A source close to the IRS investigations said that TIGTA is blocking the release of the description of progressive groups contained in the powerpoint presentation, among other pieces of information. The office's spokesperson did not return a request for comment.
As has been the case since the beginning of the scandal, it's difficult to know to what extent the new findings are exculpatory for the tax agency and its officials. Cummings released only portions of the interviews that he and his staff conducted with 15 IRS officials (though he previously made public a full transcript of an interview with a conservative IRS employee).
Issa, meanwhile, has been selectively leaking material to help bolster his own case ever since the TIGTA report was released. He did so again on Wednesday morning, putting out portions of an interview his investigators did with Carter Hull, a tax law specialist at the IRS, in which Hull said that top ranking officials in the D.C. office wanted an "unusual" amount of review for tea party cases.

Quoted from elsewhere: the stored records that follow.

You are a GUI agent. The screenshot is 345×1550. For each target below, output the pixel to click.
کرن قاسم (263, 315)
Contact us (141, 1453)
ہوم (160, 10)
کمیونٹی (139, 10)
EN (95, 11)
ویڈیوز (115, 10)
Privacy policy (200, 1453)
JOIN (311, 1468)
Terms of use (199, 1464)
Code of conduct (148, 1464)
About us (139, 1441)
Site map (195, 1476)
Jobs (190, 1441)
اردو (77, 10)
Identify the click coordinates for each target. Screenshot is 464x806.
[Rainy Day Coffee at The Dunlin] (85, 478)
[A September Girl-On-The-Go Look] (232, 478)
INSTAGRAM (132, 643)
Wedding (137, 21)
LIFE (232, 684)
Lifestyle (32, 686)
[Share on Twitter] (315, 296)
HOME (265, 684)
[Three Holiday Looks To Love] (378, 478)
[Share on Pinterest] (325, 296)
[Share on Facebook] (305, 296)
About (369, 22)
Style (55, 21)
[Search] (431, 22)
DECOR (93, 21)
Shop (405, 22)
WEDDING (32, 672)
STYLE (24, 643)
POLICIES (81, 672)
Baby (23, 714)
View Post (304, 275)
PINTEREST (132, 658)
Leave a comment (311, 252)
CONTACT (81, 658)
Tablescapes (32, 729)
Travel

Hull will be a witness at Thursday's hearing. And under questioning, he will likely clarify what type of pressure he faced to screen tea party groups. George too will be questioned, Cummings said, mainly on why seemingly important details never made it into the final TIGTA report.
"I'm not accusing the IG of any kind of conspiracy ... But I think that there are key questions that the IG needs to address," said Cummings.
"When the IG comes before our committee, we expect that IG to give us a thorough report, and to not be hiding anything. So I want to give him the benefit of the doubt. That's why I asked him to come back before us," he added. "I'm sure he has some good answers, but I surely would like to know what they are."